Catatan resmi pertama tentang Yeti muncul pada tahun 1832, ketika Journal of the Asiatic Society of Bengal menerbitkan sebuah laporan dari seorang penjelajah Inggris yaitu BH Hodgson. Ia mengatakan melihat seekor makhluk yang penuh bulu panjang dan gelap yang menurutnya adalah seekor orangutan.
Jika demikian, maka orangutan itu berada di tempat yang jauhnya lebih dari 6.000 kilometer dari tempat asalnya di Sumatera. Dan mungkin orangutan itu kedinginan serta kebingungan.

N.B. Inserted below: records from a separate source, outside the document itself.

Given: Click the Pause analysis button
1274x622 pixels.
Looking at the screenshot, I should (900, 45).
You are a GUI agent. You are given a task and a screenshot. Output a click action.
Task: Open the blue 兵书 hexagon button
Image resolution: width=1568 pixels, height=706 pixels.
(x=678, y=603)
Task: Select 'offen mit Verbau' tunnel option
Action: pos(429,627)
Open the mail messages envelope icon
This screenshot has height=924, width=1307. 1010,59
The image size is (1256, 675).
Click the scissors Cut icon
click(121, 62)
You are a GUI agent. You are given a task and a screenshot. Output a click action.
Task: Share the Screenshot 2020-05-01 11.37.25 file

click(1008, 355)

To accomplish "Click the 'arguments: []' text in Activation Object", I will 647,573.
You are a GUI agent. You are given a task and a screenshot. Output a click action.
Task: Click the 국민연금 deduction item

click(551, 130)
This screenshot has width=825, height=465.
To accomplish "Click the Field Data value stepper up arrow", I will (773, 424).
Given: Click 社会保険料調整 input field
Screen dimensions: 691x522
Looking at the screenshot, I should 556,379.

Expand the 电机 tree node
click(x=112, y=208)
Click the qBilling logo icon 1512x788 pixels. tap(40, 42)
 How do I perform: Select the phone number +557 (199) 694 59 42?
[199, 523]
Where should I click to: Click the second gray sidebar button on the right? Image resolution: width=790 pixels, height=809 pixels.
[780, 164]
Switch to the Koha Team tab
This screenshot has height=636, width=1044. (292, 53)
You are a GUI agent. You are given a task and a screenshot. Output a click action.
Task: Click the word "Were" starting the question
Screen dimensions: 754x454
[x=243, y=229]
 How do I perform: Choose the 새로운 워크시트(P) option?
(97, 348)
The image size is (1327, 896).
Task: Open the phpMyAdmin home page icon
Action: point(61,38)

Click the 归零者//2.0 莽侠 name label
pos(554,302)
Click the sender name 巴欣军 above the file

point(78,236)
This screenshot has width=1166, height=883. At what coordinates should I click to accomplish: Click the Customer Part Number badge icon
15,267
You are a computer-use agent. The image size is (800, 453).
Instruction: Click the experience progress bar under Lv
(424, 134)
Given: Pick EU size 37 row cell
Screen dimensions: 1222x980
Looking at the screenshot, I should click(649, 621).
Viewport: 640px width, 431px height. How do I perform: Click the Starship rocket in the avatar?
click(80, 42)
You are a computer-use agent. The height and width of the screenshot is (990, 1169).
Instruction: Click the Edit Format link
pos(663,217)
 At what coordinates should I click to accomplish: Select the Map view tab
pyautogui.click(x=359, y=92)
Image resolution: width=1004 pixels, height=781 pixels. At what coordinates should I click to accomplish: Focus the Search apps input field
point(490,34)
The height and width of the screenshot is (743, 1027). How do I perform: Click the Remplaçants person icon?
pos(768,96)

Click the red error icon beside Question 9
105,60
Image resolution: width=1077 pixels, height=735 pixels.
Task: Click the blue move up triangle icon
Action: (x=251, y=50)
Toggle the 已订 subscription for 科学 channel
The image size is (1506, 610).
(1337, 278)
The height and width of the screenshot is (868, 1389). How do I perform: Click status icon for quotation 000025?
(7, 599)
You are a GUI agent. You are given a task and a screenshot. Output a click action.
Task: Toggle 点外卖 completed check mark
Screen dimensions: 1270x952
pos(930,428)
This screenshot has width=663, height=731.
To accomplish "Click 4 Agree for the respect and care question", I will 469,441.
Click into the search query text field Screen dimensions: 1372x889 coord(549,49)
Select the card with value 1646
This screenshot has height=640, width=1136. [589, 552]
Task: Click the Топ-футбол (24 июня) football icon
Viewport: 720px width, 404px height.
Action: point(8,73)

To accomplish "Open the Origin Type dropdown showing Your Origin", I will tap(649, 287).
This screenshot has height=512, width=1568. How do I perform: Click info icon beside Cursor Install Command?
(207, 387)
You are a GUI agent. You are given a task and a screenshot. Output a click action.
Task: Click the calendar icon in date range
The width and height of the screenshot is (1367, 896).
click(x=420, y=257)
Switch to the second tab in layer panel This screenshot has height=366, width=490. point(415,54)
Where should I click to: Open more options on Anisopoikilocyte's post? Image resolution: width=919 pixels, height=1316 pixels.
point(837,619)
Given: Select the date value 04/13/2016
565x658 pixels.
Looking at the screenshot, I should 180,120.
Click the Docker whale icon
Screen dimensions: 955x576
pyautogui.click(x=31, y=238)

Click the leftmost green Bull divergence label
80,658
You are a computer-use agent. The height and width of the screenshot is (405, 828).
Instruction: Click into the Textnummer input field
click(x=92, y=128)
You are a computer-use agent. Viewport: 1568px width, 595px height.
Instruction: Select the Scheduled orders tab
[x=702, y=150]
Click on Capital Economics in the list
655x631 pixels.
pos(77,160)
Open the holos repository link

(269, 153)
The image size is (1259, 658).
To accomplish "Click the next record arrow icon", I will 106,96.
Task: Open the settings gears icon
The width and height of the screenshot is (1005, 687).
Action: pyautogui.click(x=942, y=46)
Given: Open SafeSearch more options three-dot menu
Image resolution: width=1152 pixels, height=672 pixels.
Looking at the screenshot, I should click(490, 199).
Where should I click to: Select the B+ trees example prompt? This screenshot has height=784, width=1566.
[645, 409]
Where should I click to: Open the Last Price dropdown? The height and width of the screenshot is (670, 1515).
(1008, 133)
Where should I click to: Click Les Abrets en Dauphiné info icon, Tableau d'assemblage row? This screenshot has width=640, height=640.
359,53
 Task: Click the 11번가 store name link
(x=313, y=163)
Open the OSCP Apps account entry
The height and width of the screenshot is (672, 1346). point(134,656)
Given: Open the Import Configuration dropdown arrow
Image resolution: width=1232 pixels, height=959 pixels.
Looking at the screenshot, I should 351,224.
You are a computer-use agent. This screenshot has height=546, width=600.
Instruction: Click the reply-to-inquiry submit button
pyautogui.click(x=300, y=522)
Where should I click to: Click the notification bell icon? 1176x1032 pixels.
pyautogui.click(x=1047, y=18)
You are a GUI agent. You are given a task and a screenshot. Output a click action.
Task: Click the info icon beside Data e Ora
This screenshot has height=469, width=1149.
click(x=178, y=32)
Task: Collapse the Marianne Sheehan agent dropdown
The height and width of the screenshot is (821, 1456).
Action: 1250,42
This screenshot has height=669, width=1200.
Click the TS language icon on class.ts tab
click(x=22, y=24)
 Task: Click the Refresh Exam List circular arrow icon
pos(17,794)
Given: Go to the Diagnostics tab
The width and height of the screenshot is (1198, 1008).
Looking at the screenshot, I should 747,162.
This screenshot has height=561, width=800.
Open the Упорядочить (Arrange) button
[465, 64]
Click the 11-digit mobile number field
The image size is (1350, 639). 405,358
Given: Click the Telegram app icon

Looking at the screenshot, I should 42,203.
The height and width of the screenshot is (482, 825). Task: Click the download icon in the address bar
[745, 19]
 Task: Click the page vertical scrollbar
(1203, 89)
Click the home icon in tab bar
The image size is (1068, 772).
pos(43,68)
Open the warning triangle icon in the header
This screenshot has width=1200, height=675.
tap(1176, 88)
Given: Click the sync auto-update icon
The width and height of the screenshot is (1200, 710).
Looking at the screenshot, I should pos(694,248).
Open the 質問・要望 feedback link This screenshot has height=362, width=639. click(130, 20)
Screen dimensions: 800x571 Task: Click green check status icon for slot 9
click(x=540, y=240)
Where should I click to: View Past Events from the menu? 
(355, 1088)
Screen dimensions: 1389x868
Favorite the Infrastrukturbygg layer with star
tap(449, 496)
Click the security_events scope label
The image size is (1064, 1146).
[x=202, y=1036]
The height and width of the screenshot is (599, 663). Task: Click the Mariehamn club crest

Pada tahun 1925, fotografer NA Tombazi mencatat pengalamannya melihat Yeti. Ia menyebut sesosok makhluk tinggi dan telanjang yang menarik-narik tanaman rhododendron di ketinggian 4.500 meter, .
Sesaat sebelum Perang Dunia Kedua, kaum Nazi tertarik untuk meneliti sosok Yeti ini. Mereka mengirim sebuah ekspedisi ke Nepal untuk menyelidikinya.
Namun usai Perang Dunia II, salah satu penjelajah NAZI Ernst Schafer justru menyimpulkan bahwa Yeti hanyalah seekor beruang.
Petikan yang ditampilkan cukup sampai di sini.